Nor would it have busted Dr. Nazar Al Bussam as the top distributor of controlled substances in California over a three-year period in a prescriptions-for-cash scheme.

In both cases, a computer database did the essential sleuth work. The program known as the Controlled Substance Utilization Review and Evaluation System has exposed so-called pill mills that also has led to dozens of convictions in prescription drug abuse cases.

Budget cuts now threaten the program’s existence at a time when the U.S. government reported the number of overdose deaths from powerful painkillers more than tripled over a decade. Future criminal investigations into dirty doctors and those who shop for and sell prescriptions illegally would be severely hampered because information culled from pharmacies would no longer be updated, authorities said.

“It’s like a spider web of information for law enforcement to start their investigations,” said Debra Postil, a Riverside County deputy district attorney who prosecuted Barden. “Without CURES you are going to have old-fashion detective work that won’t be able to tell the bigger picture.”
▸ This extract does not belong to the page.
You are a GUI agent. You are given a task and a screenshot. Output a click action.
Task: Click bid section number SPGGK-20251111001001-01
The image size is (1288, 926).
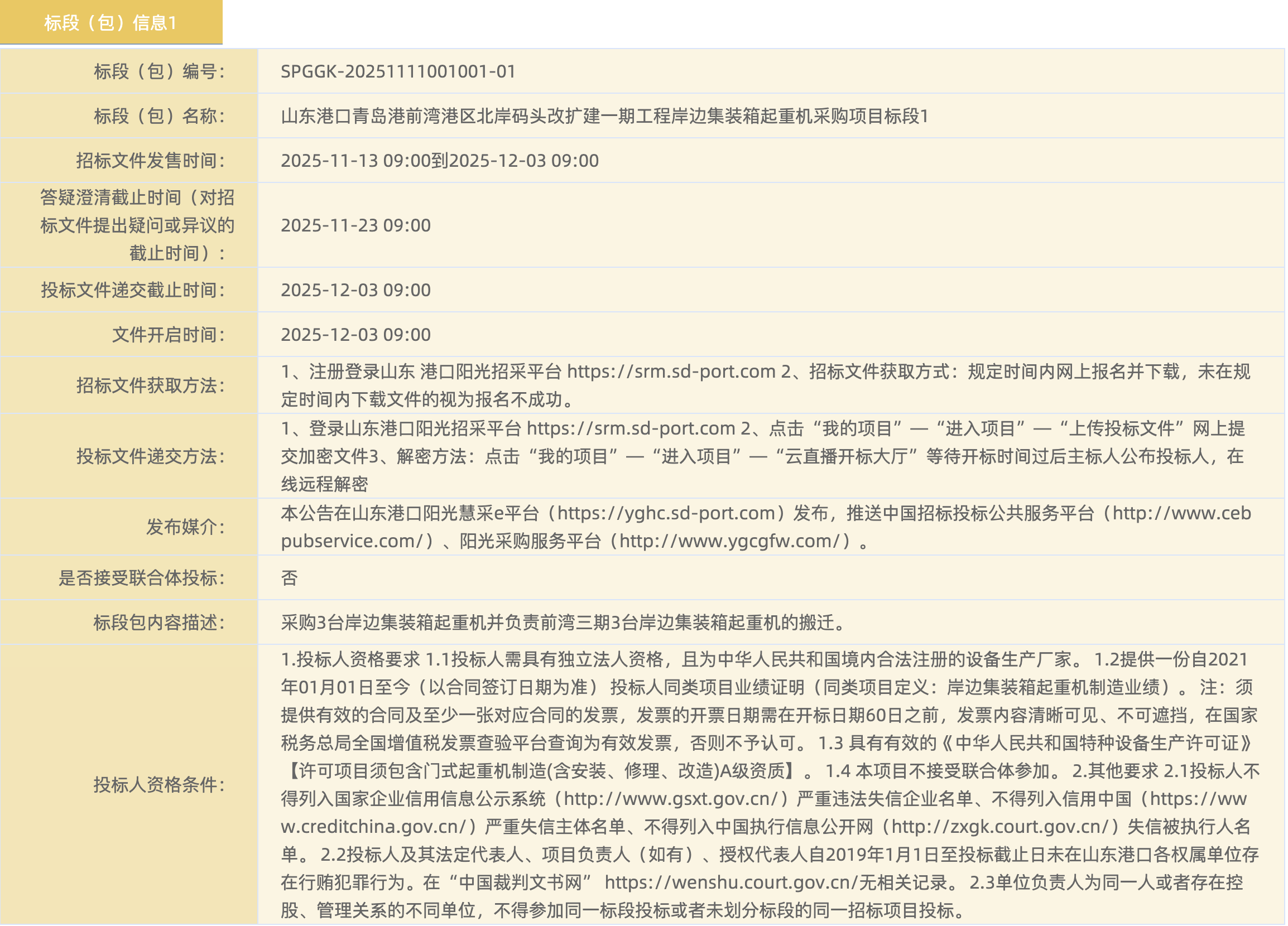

A decision on whether the program will be spared will be made in the next several weeks, state officials said. Recently the staff overseeing the database has been cut from eight people to just two.

California has the oldest prescription drug monitoring program in the nation. Officials moved to an online tracking system three years ago where prescription information can be accessed by doctors, law enforcement officials and others to ensure patients aren’t abusing drugs.

More than 8,000 doctors and pharmacists have signed up to use CURES, which has more than 100 million prescriptions, since 2009. The system also has been accessed more than 1 million times for patient activity reports.

In all, 37 states have prescription drug monitoring programs but California is the only one in jeopardy of not having an active database, said Jim Giglio, executive director of the Alliance of States With Prescription Monitoring Programs. The remaining states have either legislation pending for a program’s approval or have approved legislation but the database is not up and running yet.

“It’s a tool that’s being widely used,” Giglio said. “Without it, maybe not today, but down the road I think you’ll see higher rates of controlled substances diversion.”